The administration team first received news about Texas Senate Bill 10 at a district leadership meeting in July.
Districts are not required to buy the posters, but they are required to hang donated posters. Throughout the school year, posters have quietly gone up in schools around Humble ISD as donations arrived. Kingwood Park received their posters in January.
The law required the donated posters to be visible from all spaces in the classroom from an average eyesight, and must only have The Ten Commandments on them. The posters are also required to be at minimum 16 by 20 inches.
Some districts across Texas are part of a constitutional lawsuit surrounding the bill and have been ordered by judges to not hang the posters.
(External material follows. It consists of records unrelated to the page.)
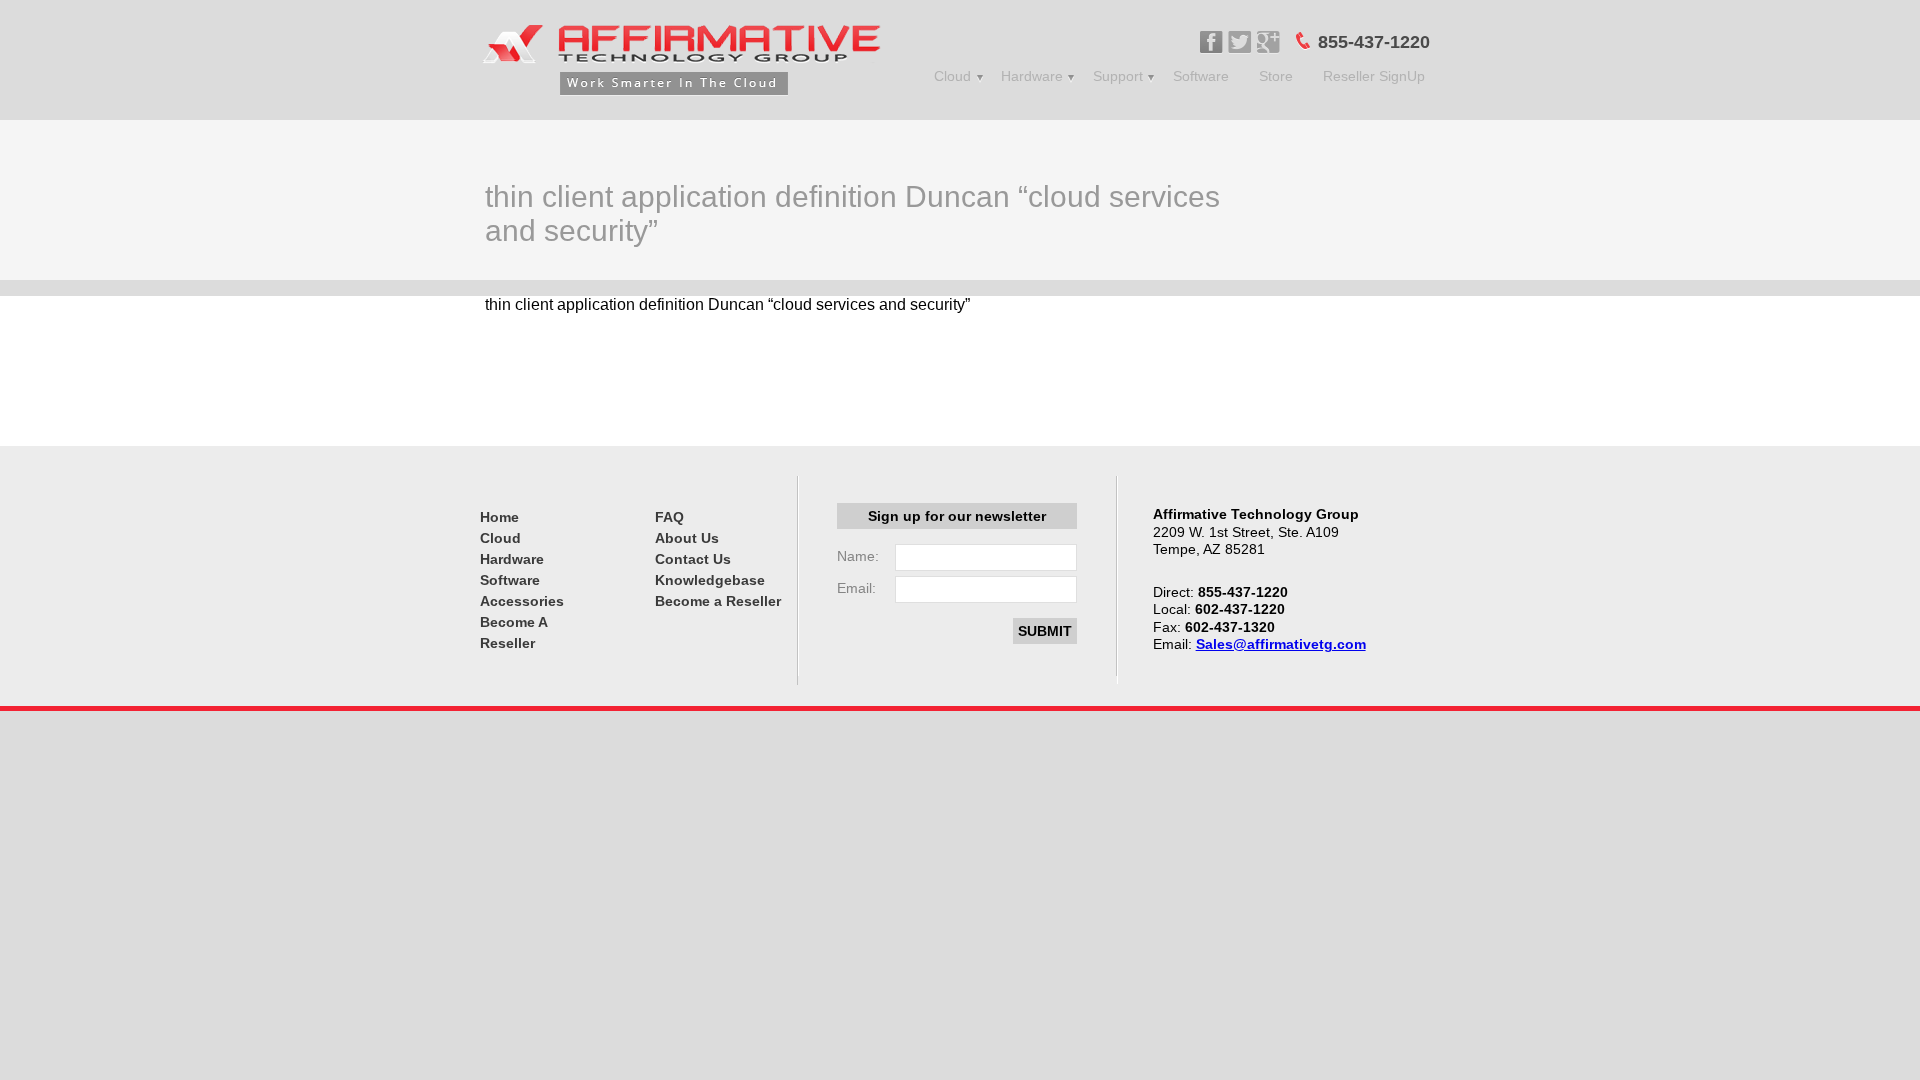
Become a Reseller (718, 601)
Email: (856, 588)
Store (1276, 76)
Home (499, 517)
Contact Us (693, 559)
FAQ (669, 517)
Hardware (1032, 76)
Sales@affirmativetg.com (1281, 644)
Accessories (522, 601)
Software (1201, 76)
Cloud (952, 76)
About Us (687, 538)
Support (1118, 76)
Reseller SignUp (1374, 76)
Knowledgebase (710, 580)
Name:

Humble ISD is not part of that lawsuit.
Even though a similar law in Louisiana has been ruled unconstitutional, Kingwood Park principal Wes Solomon said the reception of the posters at Kingwood Park has been quiet.
“We have not heard anything, positive or negative,” Solomon said.
For students, the new addition to classrooms on Jan. 22 did not go unnoticed.
Junior Darcy Gordon said The Ten Commandments is a good thing to live by, but does not agree it should be in classrooms.
“The law shows the suppressing of other religions,” Gordon said. “It is a very good ideology to have, but if somebody put up the commandments of the Muslim Quran, everybody would be mad.”
For other students, seeing the commandments in class was a great thing.
“I think it’s a good law, especially because I’m Christian,” sophomore Matthew Tedrick said. “A lot of people have talked about how the church and the state need to be separate, but I think it’s a great thing that God’s word is in the classroom.”
Tedrick said Christianity is not trying to harm students at the school and there is no bad intent to force kids to convert to the religion.
“For the people who are saying it is being forced on them, well you don’t have to read it,” Tedrick said. “A lot of times, especially on social media, inappropriate things get posted for people to see, but nobody says anything about that.”
As students continue to debate the necessity of the law, courts will ultimately decide the future of Texas Senate Bill 10.
“It is a great set of rules to have, but I don’t want it to be pushed on people,” Gordon said.